Diversity, Inclusivity, and Mentorship in Canadian Literary Culture: Histories and Futures
At present, we are witnessing turmoil in literary culture. Conversations about diversity, inclusivity, and barriers to access in Canadian publishing are coming to a head. Writers, publishers, and universities—where literature and creative writing takes on a formalized pedagogical imperative—have struggled to attend to shifting understandings of what makes a more equitable and robust literary culture.

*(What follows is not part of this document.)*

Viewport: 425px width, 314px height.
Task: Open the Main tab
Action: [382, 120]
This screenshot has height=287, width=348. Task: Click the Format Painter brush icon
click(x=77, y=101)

In Canada, literature and literary culture have been consistently imbricated in tensions between established or popular writers, critics, practices, and movements on the one hand, and other voices seeking to shift aesthetics, disregard gatekeeping, and work for a wider scope of inclusivity on the other hand. This special issue of Canadian Literature seeks essays that engage with questions of access, diversity, inclusivity, and mentorship in literary culture, both historical and present. When has intergenerational mentorship worked? How has it gone wrong? Given our current state of affairs, how might mentorship benefit from more multidirectional movement? While open to all submissions that address one or more of these issues, the editors particularly encourage work that engages with the following:
- Literary histories that trace un/ethical strategies of mentorship
- Considerations of literary representations of mentorship, including but not limited to the campus novel and the Künstlerroman
- Critical methodologies for historicizing and reorienting toxic power structures
- Strategies for intergenerational knowledge transfer in literary communities and institutions
- Literary representations of mentorship and the teaching of literature and/or writing
- Capacious and generous modes of solidarity in Canadian literary culture
- Critical accounts of initiatives made by Canadian presses and publishers to address problematic power structures
- Structural impediments to intergenerational understanding
- Impediments to mentorship alongside a rise in prize culture and other public programming.

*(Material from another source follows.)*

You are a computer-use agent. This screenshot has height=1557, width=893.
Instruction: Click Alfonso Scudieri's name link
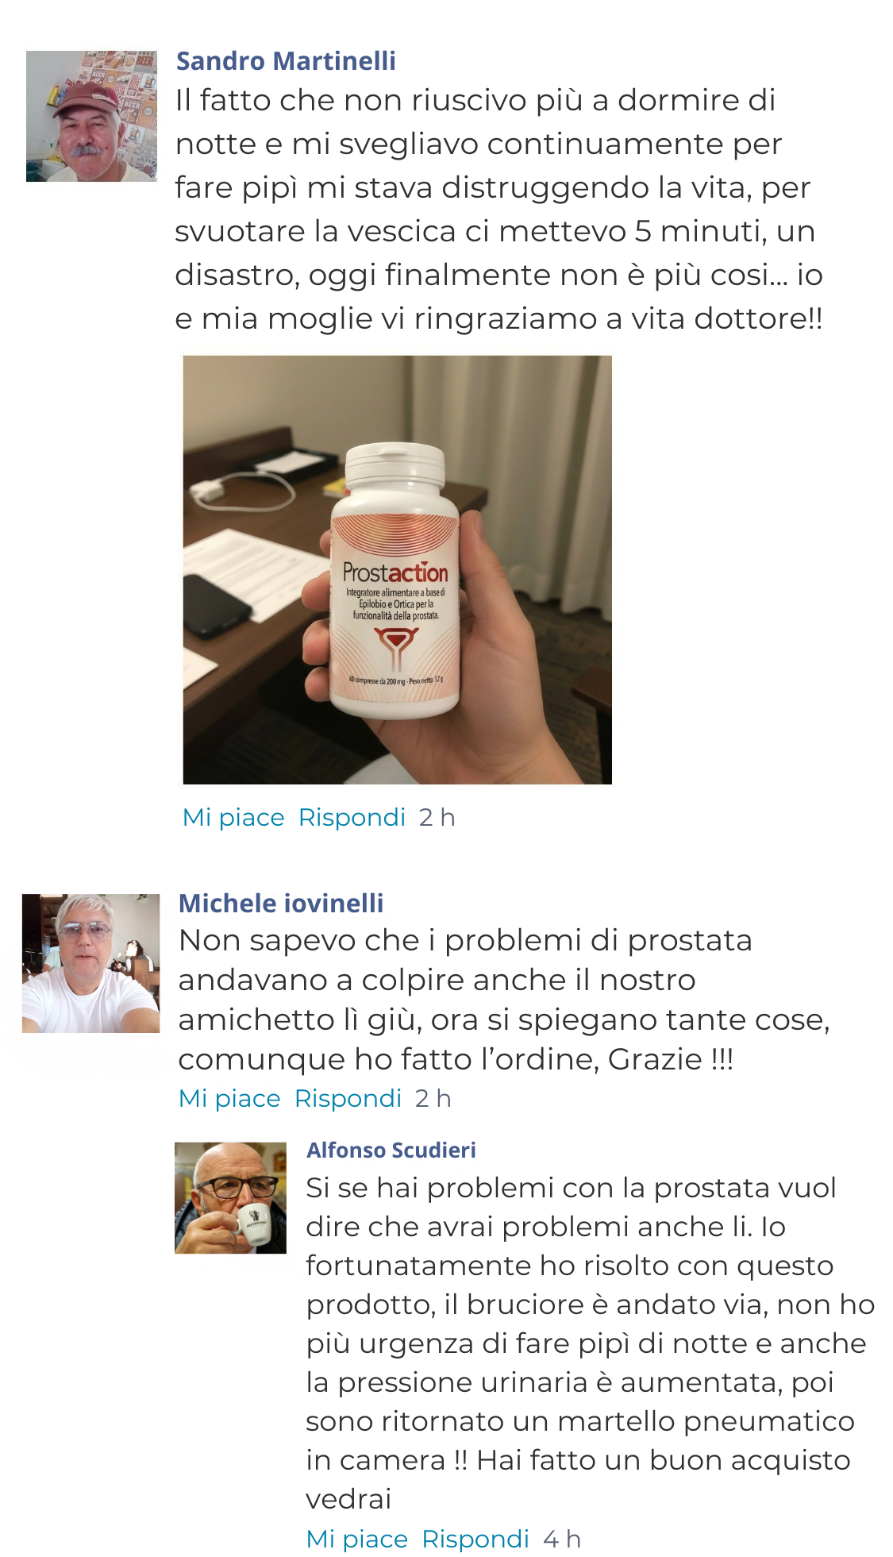(x=391, y=1150)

- Implications of technological change on mentorship and writerly communication
- The role of mentorship in the development of literary cultural production
- Archival evidence for literary mentorship where the published record is lacking
- Where do institutions of literary culture – the university, the newspaper, the literary reading series, the editor, the publisher, etc. – appear inCanadian literature, how are they represented, and why?
- What are the genres in which contemporary thinkers are articulating dissatisfactions with these institutions (the twitter thread, the open letter) and can we think of them as part of our body of literature?

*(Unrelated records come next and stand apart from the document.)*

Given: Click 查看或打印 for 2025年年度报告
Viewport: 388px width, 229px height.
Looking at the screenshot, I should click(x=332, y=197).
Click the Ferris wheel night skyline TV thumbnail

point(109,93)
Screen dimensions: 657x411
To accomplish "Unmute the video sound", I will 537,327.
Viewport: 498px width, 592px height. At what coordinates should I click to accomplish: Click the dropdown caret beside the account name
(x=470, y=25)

The deadline for submissions is August 31, 2018. Please consult canlit.ca for instructions on how to submit via Open Journal System. All papers submitted will undergo a formal peer review process through Canadian Literature. Essays should follow current MLA bibliographic format (MLA Handbook, 8th ed.) Maximum word length for articles is 7,000 words, which includes endnotes and works cited. The guest editor of this special issue will be Erin Wunker. All correspondence will go through the CanLit office.